The lines below, from the first through the one containing "This screenshot has height=121, width=219.", are to be given again exactly, with pictures left out and nothing added.
***** DATA SUPPLIED
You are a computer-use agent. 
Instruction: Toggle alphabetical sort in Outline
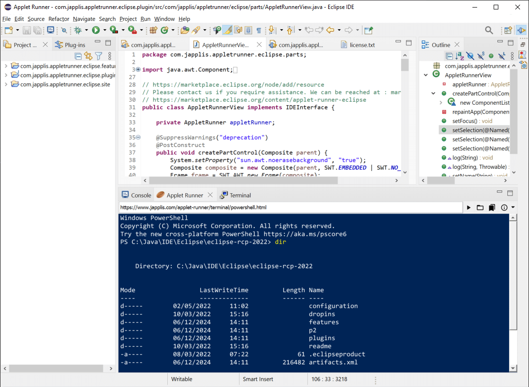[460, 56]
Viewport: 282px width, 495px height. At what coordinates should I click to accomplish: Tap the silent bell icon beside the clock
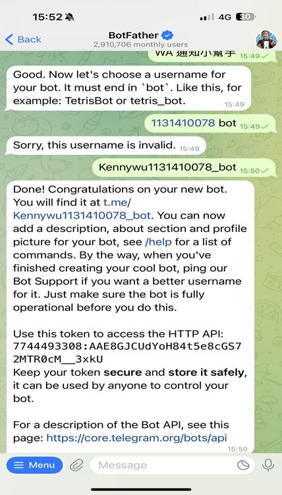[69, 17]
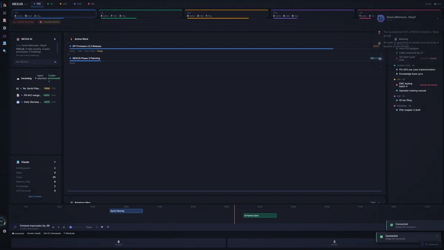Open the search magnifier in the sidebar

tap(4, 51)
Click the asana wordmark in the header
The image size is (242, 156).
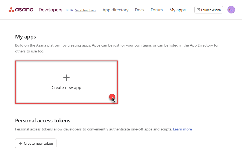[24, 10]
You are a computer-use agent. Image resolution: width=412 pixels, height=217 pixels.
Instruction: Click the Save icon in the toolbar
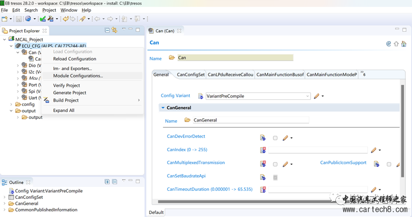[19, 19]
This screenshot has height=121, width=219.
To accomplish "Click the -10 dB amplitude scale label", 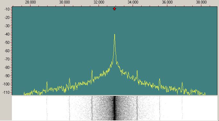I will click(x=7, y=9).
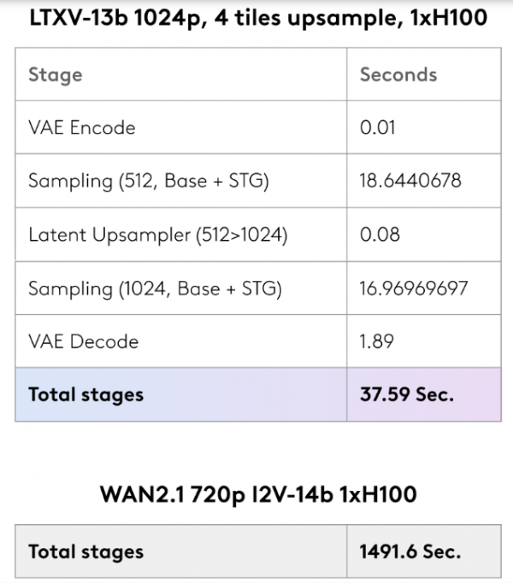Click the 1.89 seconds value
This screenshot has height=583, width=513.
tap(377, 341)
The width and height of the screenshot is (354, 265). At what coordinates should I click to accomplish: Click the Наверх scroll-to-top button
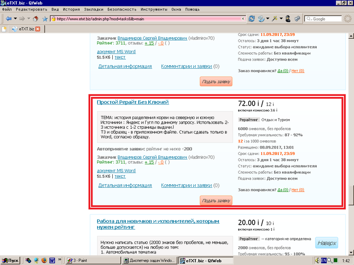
**********
- REPLY -
You are a computer-use agent. 
Instruction: Toggle alphabetical sort in Outline
[460, 56]
Viewport: 282px width, 495px height. At what coordinates should I click to accomplish: Tap the silent bell icon beside the clock
[69, 17]
Open the search magnifier in the sidebar

tap(4, 51)
Click the asana wordmark in the header
The image size is (242, 156).
[24, 10]
You are a computer-use agent. Image resolution: width=412 pixels, height=217 pixels.
Instruction: Click the Save icon in the toolbar
[19, 19]
This screenshot has height=121, width=219.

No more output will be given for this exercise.